**Task directions:**
In the data below, find every line with the word "Activate" and copy it out.

Dataset excerpts: Begin

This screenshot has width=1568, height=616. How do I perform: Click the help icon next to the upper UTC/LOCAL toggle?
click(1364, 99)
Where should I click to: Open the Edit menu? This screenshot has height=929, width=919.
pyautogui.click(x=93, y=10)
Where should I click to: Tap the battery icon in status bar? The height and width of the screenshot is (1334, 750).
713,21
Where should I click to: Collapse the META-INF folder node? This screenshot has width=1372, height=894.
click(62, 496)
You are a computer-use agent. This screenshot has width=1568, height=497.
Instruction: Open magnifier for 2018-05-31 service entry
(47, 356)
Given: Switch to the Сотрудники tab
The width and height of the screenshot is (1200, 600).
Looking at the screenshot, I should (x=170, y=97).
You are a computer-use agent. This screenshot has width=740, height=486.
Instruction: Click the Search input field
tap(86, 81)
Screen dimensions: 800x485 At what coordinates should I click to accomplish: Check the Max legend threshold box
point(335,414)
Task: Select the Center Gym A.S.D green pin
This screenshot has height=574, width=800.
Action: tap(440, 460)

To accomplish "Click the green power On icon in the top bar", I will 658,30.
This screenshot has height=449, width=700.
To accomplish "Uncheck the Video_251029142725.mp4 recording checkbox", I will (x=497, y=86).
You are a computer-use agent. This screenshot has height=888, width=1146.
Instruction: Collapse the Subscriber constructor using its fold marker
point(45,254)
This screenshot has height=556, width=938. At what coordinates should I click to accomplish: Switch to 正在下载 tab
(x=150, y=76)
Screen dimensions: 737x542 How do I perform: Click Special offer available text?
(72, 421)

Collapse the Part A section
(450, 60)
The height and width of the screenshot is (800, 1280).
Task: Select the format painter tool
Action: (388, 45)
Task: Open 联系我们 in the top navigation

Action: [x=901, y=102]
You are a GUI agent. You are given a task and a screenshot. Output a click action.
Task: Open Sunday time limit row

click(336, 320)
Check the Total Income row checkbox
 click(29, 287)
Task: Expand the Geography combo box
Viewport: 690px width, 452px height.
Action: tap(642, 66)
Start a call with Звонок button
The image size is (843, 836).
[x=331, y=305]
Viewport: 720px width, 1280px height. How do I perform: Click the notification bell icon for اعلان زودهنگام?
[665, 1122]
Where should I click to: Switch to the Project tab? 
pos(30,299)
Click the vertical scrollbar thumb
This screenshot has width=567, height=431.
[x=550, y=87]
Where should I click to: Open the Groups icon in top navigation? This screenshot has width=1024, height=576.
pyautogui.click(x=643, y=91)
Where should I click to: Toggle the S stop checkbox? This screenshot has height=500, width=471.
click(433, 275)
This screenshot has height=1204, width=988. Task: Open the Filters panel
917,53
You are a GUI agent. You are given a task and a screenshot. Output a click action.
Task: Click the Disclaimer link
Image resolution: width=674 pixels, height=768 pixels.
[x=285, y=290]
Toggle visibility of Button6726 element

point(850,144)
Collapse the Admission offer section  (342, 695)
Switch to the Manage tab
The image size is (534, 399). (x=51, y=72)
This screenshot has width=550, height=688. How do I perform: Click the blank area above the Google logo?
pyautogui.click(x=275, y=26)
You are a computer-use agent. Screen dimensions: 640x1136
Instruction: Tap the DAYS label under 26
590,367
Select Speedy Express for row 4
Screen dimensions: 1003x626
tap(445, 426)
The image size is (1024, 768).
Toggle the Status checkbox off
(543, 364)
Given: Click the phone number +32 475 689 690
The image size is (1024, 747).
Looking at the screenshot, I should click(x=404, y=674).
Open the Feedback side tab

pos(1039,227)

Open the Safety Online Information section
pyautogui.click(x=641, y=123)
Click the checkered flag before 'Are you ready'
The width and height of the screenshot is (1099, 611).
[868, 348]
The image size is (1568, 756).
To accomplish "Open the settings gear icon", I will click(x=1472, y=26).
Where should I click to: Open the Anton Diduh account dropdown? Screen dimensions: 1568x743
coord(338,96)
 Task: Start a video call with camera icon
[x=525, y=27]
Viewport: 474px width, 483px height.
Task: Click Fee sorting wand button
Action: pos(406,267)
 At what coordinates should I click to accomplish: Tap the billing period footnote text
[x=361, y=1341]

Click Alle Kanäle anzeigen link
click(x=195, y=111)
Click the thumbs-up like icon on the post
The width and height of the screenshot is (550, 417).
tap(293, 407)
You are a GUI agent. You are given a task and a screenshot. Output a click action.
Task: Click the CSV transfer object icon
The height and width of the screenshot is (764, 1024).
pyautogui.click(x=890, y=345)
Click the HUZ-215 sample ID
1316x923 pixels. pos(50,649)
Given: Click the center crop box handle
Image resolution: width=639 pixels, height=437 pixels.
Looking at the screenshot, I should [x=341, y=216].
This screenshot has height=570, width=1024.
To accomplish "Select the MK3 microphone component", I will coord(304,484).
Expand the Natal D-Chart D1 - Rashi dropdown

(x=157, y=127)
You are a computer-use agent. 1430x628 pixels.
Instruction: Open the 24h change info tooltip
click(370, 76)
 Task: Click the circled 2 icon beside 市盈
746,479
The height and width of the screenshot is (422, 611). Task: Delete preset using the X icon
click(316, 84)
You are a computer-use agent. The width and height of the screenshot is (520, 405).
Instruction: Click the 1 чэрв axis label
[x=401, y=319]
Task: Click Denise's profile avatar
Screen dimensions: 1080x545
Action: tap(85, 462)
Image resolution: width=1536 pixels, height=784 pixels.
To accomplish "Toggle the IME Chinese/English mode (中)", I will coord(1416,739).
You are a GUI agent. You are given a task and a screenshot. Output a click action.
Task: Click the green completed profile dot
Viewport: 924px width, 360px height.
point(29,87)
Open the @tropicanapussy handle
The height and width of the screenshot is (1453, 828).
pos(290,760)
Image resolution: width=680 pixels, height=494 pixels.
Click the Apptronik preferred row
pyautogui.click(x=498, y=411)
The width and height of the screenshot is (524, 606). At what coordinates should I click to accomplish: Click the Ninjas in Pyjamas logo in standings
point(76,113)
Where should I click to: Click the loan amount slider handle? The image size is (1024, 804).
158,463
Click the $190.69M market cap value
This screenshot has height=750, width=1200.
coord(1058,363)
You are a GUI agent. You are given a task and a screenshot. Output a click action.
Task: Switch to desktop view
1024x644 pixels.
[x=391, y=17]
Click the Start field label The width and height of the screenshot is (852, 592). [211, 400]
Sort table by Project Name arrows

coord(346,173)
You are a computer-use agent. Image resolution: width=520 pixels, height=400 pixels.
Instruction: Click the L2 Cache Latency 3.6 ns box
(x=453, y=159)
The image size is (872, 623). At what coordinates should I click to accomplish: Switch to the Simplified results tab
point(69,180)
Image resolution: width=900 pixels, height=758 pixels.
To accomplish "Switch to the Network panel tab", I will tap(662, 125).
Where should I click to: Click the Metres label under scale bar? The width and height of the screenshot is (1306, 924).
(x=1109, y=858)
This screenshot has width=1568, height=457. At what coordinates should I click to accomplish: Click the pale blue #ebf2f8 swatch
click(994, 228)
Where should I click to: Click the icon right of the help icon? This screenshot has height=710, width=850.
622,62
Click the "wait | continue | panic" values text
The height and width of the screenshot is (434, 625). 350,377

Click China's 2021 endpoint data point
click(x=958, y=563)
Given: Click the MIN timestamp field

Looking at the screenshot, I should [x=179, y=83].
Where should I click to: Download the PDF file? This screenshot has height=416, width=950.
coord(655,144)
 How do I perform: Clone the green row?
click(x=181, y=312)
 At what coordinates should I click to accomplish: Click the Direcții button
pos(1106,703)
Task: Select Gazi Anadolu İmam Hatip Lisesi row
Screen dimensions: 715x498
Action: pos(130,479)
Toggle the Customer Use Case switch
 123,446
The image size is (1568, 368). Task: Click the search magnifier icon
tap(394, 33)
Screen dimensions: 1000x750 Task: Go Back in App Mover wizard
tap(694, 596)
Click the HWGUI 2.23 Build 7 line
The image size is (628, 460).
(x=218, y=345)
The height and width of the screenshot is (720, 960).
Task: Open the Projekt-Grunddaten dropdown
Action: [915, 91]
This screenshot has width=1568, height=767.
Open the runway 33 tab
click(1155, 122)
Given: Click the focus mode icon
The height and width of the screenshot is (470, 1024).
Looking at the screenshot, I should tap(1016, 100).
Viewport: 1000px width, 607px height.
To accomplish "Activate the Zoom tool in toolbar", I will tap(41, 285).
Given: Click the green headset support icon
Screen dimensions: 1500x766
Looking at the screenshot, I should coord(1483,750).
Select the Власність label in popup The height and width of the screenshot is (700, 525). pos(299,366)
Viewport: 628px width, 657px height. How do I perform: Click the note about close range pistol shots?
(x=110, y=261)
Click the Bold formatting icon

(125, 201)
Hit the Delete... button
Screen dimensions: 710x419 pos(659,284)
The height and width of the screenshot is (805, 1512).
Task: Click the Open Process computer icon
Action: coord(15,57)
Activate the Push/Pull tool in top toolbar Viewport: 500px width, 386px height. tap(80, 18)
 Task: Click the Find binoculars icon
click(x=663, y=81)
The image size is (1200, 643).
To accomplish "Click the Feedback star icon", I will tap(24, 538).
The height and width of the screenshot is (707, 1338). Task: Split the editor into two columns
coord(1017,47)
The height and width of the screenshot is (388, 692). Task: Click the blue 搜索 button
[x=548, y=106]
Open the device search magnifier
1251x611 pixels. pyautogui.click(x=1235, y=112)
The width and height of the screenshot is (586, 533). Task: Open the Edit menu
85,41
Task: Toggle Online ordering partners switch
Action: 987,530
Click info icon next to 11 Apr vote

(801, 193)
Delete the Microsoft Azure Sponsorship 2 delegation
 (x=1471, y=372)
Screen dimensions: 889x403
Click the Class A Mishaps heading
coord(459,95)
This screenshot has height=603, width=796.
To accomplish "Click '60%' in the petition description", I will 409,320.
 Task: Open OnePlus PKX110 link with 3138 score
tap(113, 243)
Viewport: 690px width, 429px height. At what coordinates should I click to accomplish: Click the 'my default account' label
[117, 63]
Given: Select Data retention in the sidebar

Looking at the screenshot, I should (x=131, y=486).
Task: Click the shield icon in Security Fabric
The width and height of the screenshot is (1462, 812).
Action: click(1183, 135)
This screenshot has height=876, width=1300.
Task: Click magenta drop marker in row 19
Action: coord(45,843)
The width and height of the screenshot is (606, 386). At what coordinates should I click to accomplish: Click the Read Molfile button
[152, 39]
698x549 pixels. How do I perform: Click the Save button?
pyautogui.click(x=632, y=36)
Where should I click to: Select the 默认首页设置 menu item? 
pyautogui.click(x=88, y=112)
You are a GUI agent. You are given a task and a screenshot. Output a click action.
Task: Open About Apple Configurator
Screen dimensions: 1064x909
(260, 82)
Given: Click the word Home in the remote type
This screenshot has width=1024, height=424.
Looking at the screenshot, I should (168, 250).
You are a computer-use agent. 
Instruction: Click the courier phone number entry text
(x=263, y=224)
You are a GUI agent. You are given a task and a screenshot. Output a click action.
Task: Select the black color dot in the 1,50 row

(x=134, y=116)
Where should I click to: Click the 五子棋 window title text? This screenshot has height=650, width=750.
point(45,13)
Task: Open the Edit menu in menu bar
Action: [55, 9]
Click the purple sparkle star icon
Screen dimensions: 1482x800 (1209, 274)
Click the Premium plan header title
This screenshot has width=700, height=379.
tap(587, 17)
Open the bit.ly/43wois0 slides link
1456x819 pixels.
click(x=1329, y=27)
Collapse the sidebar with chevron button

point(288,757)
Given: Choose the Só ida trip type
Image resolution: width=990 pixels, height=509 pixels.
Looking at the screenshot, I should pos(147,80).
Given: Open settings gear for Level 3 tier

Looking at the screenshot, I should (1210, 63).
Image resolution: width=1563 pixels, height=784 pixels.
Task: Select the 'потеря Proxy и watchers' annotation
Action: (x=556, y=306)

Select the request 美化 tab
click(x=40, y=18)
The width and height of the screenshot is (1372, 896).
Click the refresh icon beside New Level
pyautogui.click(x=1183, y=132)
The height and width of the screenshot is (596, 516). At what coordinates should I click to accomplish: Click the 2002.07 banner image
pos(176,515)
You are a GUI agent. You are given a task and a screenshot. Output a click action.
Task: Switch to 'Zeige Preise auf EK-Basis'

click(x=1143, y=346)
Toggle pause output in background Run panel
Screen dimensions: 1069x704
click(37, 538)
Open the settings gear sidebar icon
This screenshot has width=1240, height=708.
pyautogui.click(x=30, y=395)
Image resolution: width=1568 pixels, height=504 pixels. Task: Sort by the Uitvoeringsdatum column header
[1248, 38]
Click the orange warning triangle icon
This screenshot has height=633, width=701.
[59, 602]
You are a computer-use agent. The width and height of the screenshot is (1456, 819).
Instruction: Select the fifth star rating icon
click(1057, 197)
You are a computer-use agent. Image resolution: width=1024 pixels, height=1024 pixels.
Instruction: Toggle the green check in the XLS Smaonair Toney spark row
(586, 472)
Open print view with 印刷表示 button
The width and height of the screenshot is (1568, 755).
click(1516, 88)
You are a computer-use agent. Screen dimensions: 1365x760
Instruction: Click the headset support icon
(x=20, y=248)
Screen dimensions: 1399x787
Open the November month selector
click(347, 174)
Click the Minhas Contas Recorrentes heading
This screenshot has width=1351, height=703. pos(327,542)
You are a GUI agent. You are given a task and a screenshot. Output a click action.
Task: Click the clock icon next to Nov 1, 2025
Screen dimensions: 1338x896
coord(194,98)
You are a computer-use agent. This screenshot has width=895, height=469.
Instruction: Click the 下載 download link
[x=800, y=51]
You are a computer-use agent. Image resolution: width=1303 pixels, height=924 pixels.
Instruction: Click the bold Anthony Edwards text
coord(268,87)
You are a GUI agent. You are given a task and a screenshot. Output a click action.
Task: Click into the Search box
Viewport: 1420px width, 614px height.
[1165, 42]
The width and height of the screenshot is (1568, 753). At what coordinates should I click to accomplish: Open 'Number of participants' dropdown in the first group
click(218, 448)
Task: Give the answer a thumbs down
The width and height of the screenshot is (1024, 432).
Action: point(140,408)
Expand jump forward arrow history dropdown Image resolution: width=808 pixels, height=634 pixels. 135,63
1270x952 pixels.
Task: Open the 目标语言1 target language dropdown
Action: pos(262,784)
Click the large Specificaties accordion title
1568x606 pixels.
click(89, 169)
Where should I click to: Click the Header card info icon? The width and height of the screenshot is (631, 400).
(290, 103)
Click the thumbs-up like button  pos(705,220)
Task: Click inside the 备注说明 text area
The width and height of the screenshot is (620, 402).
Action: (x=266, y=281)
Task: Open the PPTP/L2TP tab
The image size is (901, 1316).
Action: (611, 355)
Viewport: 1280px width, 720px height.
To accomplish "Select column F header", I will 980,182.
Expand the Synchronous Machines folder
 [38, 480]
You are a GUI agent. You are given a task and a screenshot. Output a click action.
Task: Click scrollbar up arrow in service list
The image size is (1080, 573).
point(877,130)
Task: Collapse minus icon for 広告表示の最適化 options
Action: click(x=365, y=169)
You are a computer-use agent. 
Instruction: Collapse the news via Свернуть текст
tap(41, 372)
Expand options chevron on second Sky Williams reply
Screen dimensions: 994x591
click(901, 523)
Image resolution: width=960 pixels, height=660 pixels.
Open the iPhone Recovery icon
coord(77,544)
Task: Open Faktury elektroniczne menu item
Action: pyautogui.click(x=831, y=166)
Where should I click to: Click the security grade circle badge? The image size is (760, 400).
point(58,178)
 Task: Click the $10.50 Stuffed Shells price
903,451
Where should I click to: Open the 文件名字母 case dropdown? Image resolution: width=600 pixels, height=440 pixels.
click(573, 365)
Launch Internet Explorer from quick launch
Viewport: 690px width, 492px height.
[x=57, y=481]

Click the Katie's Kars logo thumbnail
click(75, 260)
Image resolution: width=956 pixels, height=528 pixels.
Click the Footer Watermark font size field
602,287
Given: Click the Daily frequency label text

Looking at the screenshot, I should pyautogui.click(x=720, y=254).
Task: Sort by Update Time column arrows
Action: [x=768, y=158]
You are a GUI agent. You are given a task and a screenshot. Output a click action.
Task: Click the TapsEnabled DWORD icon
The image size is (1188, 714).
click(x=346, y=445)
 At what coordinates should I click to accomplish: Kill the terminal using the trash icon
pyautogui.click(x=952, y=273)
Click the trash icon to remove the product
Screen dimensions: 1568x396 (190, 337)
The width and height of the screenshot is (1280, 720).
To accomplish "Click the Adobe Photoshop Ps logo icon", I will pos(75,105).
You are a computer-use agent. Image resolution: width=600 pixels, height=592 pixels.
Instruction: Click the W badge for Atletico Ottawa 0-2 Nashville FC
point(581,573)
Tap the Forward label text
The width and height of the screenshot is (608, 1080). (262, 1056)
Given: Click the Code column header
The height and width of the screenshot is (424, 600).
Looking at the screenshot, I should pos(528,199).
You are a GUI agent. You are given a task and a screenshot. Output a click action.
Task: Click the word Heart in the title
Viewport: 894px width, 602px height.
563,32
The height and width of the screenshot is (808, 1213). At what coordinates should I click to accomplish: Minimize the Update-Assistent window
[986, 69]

Dataset excerpts: End

**Answer to the exercise:**
To accomplish "Activate the Zoom tool in toolbar", I will tap(41, 285).
Activate the Push/Pull tool in top toolbar Viewport: 500px width, 386px height. tap(80, 18)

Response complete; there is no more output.